The National Ocean Policy Turns Two Years Old

Sean Cosgrove

America’s oceans and coasts are amazing resources that have benefited our economy, our culture and our way of life for centuries. In New England our ocean and coasts are also home to some of the country’s most unique and valuable wildlife areas and serve as refuge for endangered wildlife species. At the same time, New England’s coastal communities continue to depend on the resources, tourism and outstanding quality of life that our ocean and coasts provide.

Our oceans and coasts face great challenges, and these challenges are growing tougher. As my cool surfing colleague Robin Just has noted, sea levels are rising 3 to 4 times faster along the east coast than the global average, according a new study by the United States Geological Survey. The rising waters put us at unique risk from the changes that are happening to our ocean and will “increase the vulnerability of coastal cities to flooding, and beaches and wetlands to deterioration,” according to the report. How will we solve these challenges?

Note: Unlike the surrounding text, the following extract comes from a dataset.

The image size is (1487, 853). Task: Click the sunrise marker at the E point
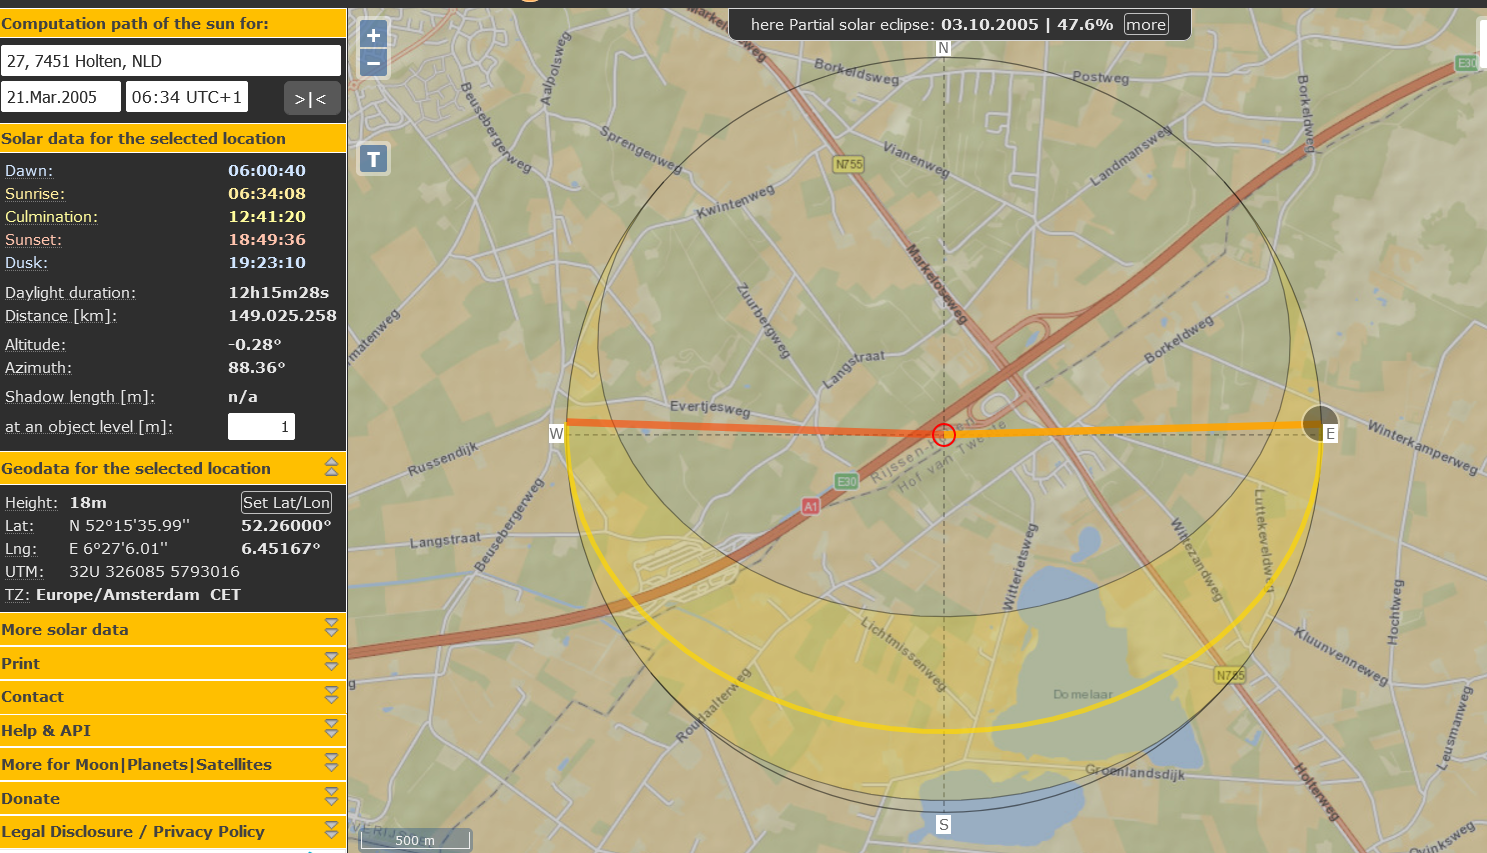[1319, 424]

Thanks to the National Ocean Policy, we have a better way to make management decisions and to create solutions by using the best data, latest information and, most importantly, by working together. At its core, the National Ocean Policy directs federal agencies to coordinate management activities, implement a science-based system of decision making, support safe and sustainable access and ocean uses, respect cultural practices and maritime heritage, and increase scientific understanding of ocean, coastal and Great Lakes ecosystems. Regional Ocean Planning, a science-based process of improving decisions about ocean resources before conflict arises, involves everyone who has a stake in ocean management, including towns and cities, scientists, fishermen, conservation groups, recreational users, and businesses. Through better planning, the National Ocean Policy will allow us to take full advantage of our resources in a sustainable manner which will improve the health of the United States environment and economy.

The National Ocean Policy turns two years old on July 19, and while the National Ocean Council is making great strides, so much more is necessary to ensure that we are using this important tool to tackle these great challenges. Given how important fisheries, coastal tourism and other ocean industries are to our region’s economy and way of life, we need New England’s governors and federal officials to support the full implementation of the National Ocean Policy.